³ Department of Anatomopathology, University Hospital, Bordeaux, France.
⁴ Clinical and Epidemiological Research Unit, Institut Bergonié, Bordeaux, France.

Abstract

Background: Pre-operative chemotherapy for colorectal liver metastasis (CRLM) is thought to be the cause of hepatotoxicity of non-tumoural parenchyma. Studies on hepatotoxicity are contradictory. We investigated the impact of a single-line pre-operative chemotherapy on non-tumoural liver analysed by an expert hepatico-pancreatico-biliary pathologist, and the consequences on surgical outcomes.

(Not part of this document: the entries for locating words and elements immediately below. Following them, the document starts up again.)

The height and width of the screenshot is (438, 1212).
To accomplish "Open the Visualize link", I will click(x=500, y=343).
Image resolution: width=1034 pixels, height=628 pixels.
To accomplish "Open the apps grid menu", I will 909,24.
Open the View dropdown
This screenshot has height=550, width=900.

Patients and methods: Patients operated for CRLM, after a pure first-line pre-operative chemotherapy, were retrospectively included. Two comparative histopathological analyses were performed for vascular toxicity and steatohepatitis.

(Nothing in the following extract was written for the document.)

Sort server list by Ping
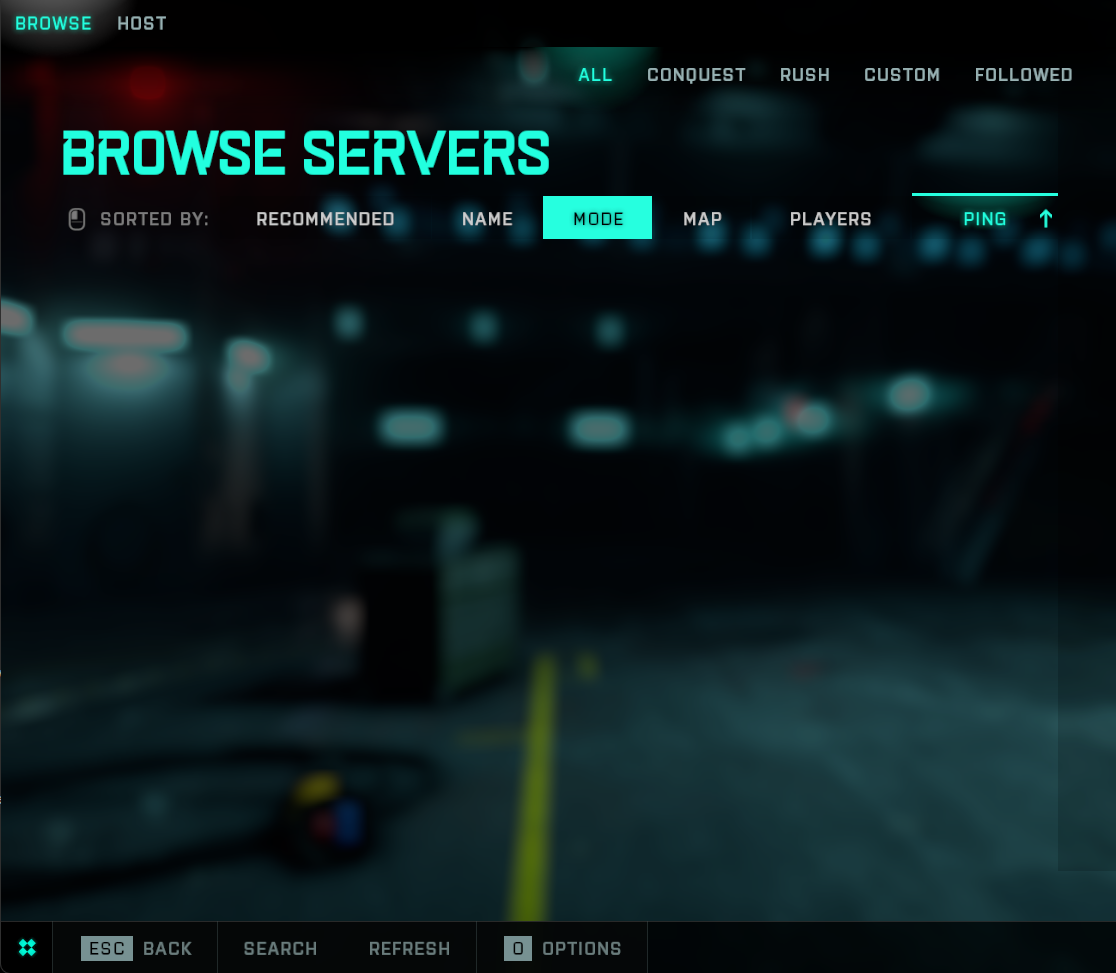 click(984, 219)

Results: Between 2003 and 2015, 147 patients were included. Chemotherapy was based on oxaliplatin (40.1%), irinotecan (55.8%), or both (4.1%). The expert pathologist described 38.8% of vascular lesions including dilation, nodular regeneration, and peliosis. In multivariate analysis, vascular lesions correlated to male sex (P = .01), pre-operative platelets <150 g/L (P = .04), and aspartate aminotransferase to platelet ratio index (APRI) score >0.36 (P = .02). Steatohepatitis was observed in 15 patients (10.2%), more frequently after irinotecan (14.8% vs 3.4%, P = .01; odds ratio [OR] = 7.3; 95% confidence interval [CI] = [1.5-34.7]), and for patients with body mass index (BMI) >25 kg/m² (P = .004; OR = 10.0; 95% CI = [2.1-47.5]). A total of 29 patients (19.7%) developed major complications with 2 risk factors: portal vein obstruction (PVO) and septic surgery. Reproducibility assessment of steatohepatitis and dilated lesions by 2 pathologists showed moderate agreement (Kappa score 0.53 and 0.54, respectively).

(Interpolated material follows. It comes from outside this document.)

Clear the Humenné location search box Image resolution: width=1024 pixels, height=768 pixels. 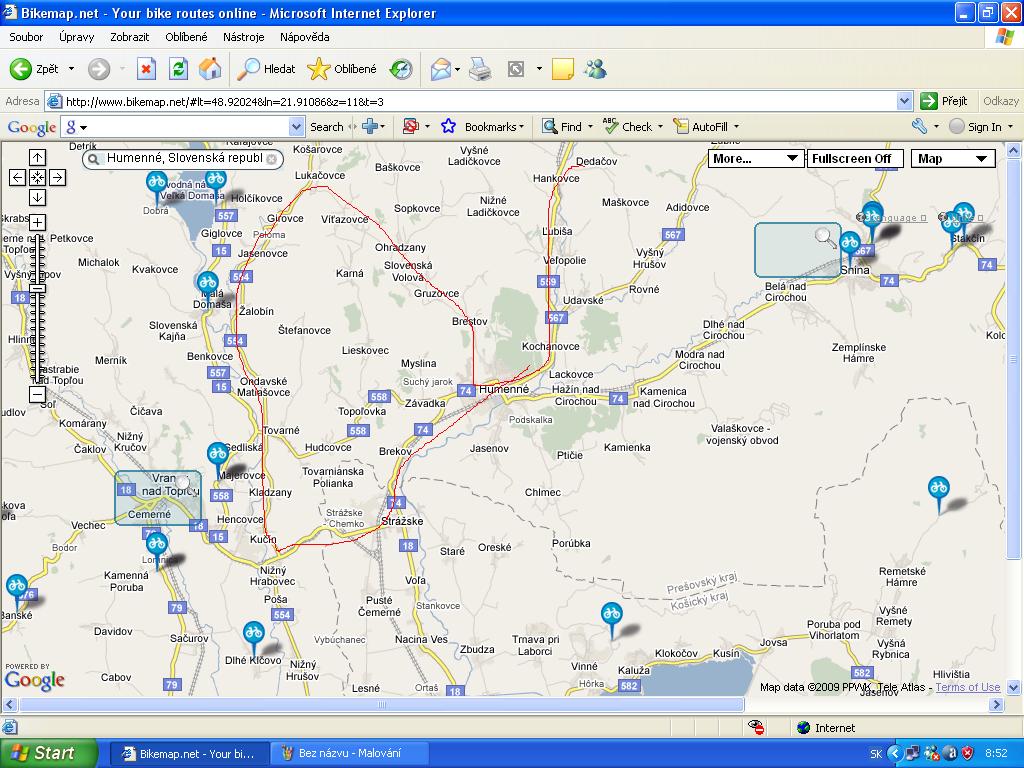click(x=271, y=159)
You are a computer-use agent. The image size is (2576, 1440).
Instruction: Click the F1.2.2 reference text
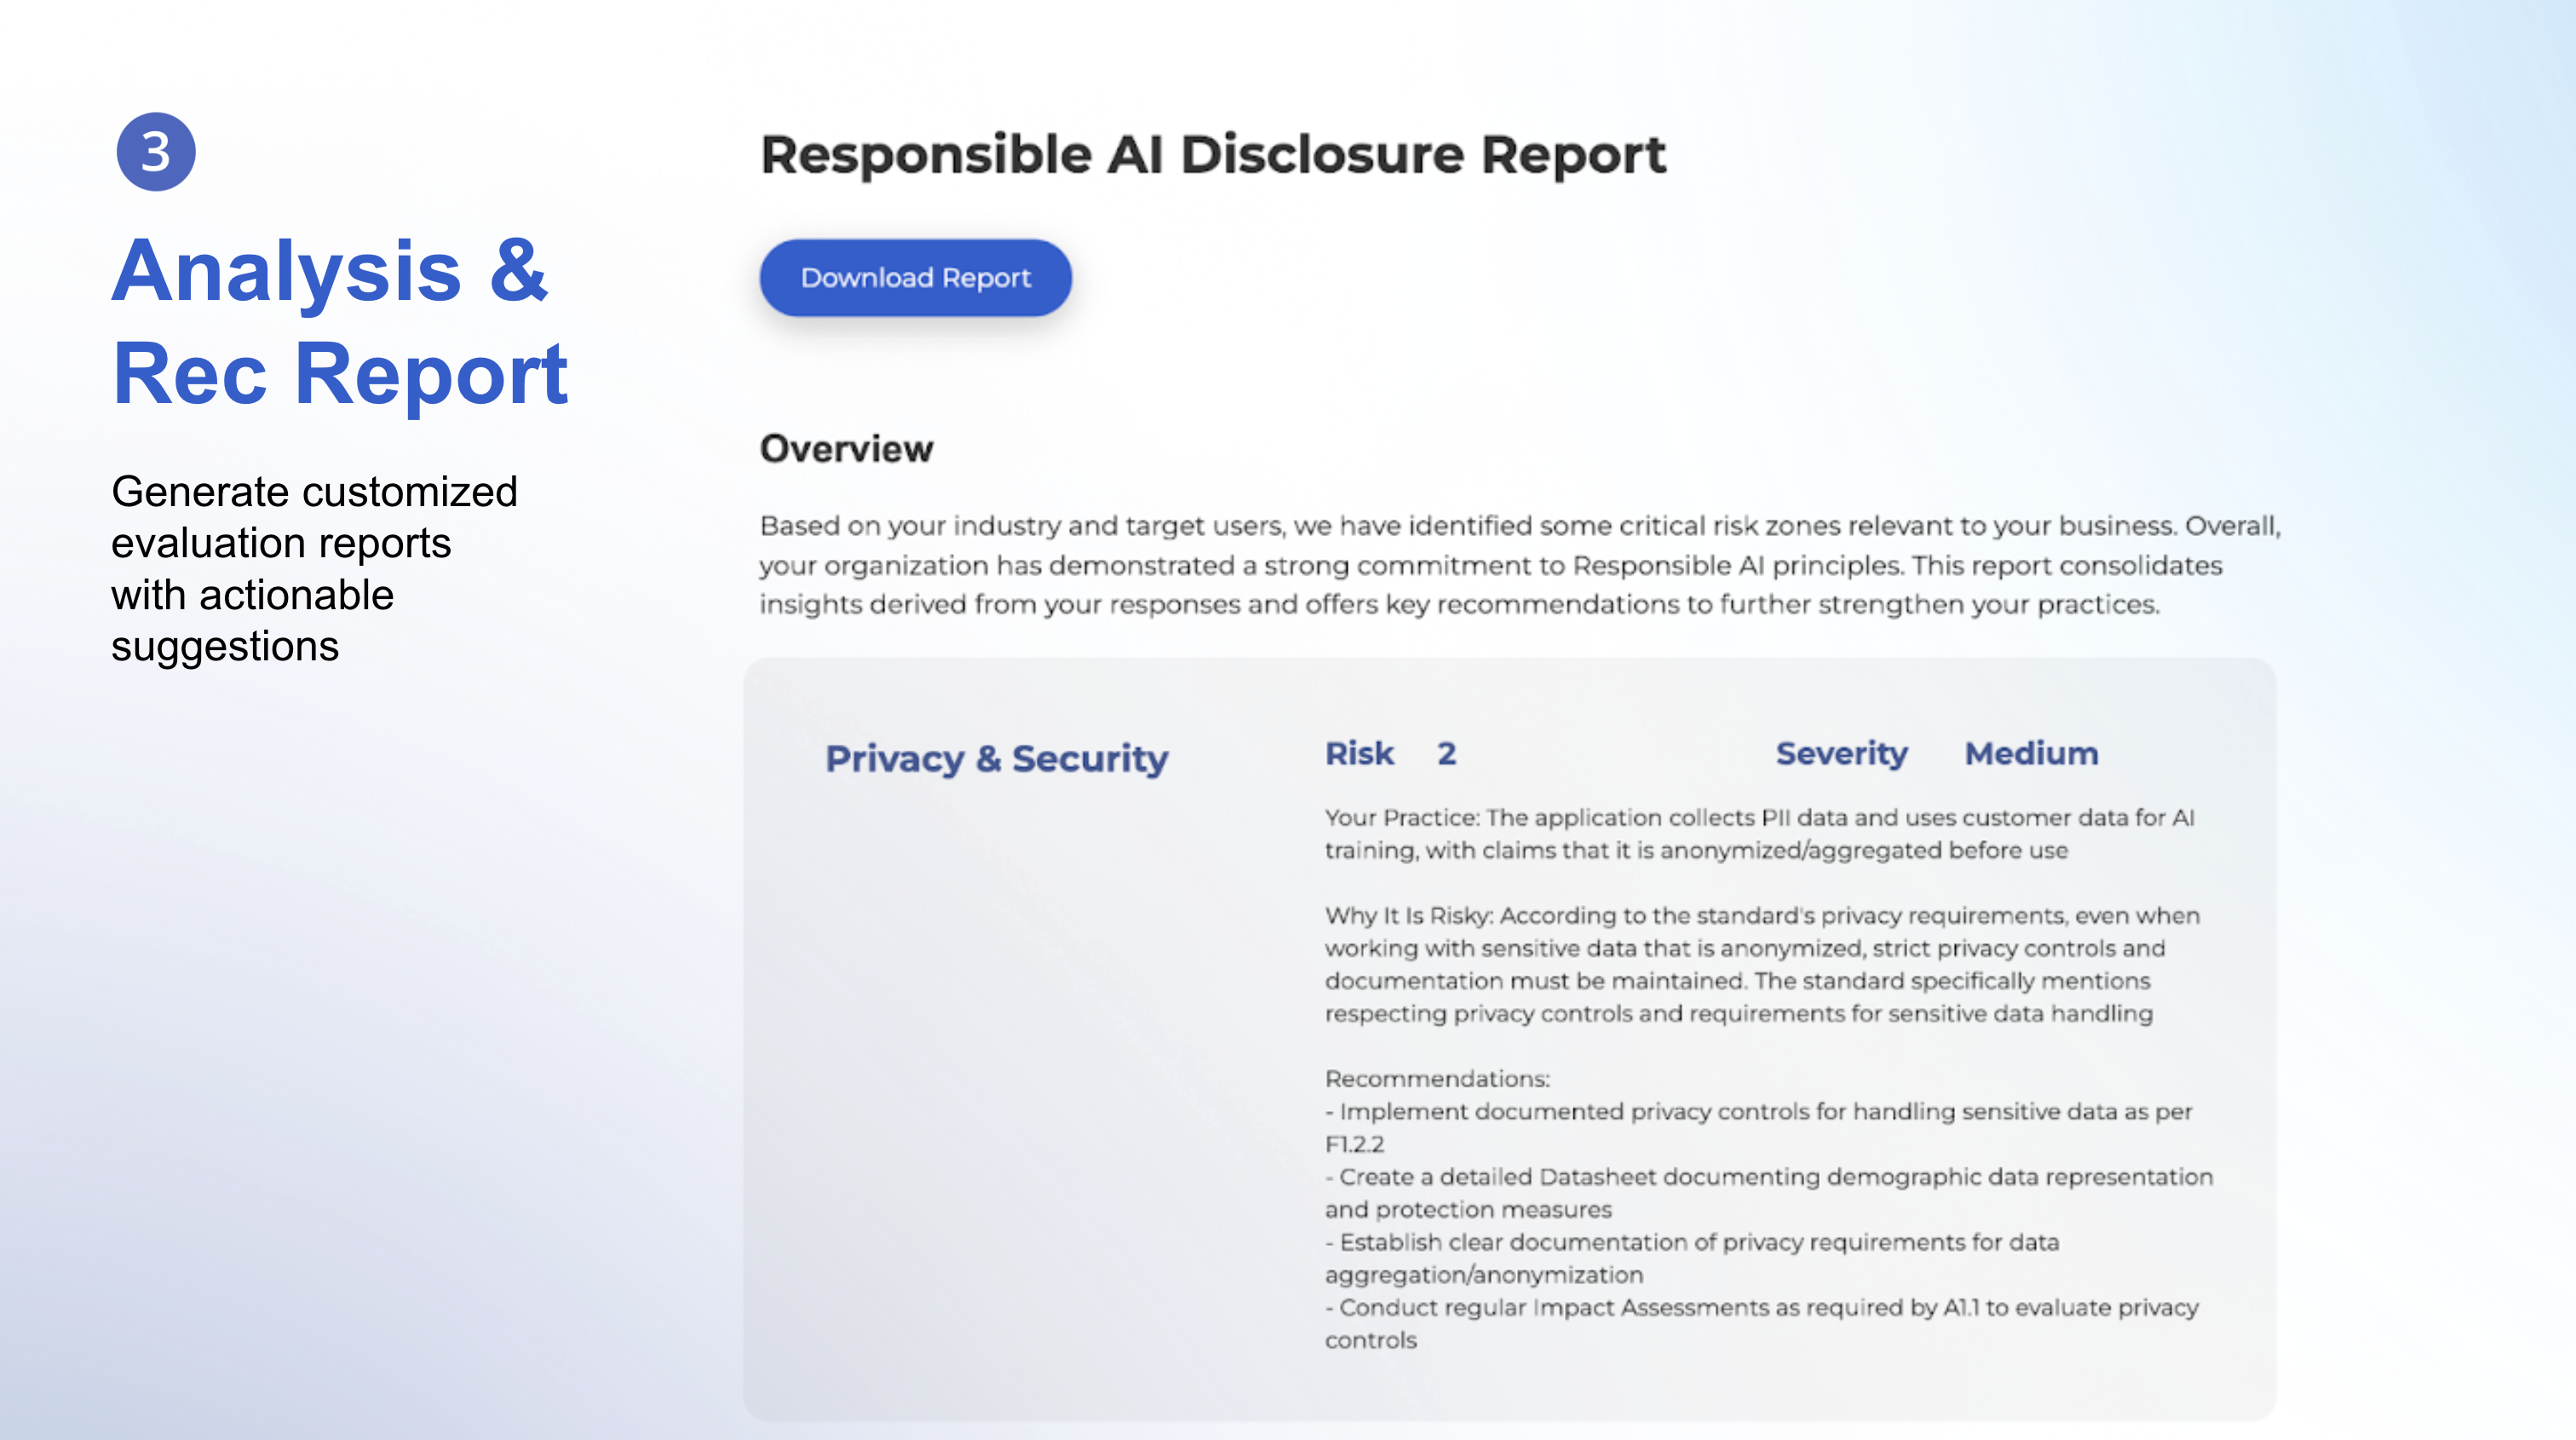point(1354,1144)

Conclusions: There is a probable association between non-alcoholic steatohepatitis (NASH) and irinotecan. Oxaliplatin seems to lead to higher vascular lesions. Except in the presence of pre-existent comorbidities, liver toxicities should not restrain the use of pre-operative chemotherapy prior to parenchymal-sparing surgery.

Keywords: colorectal cancer; hepatic metastasis; hepatotoxicity; neoadjuvant chemotherapy; steatohepatitis; vascular toxicity.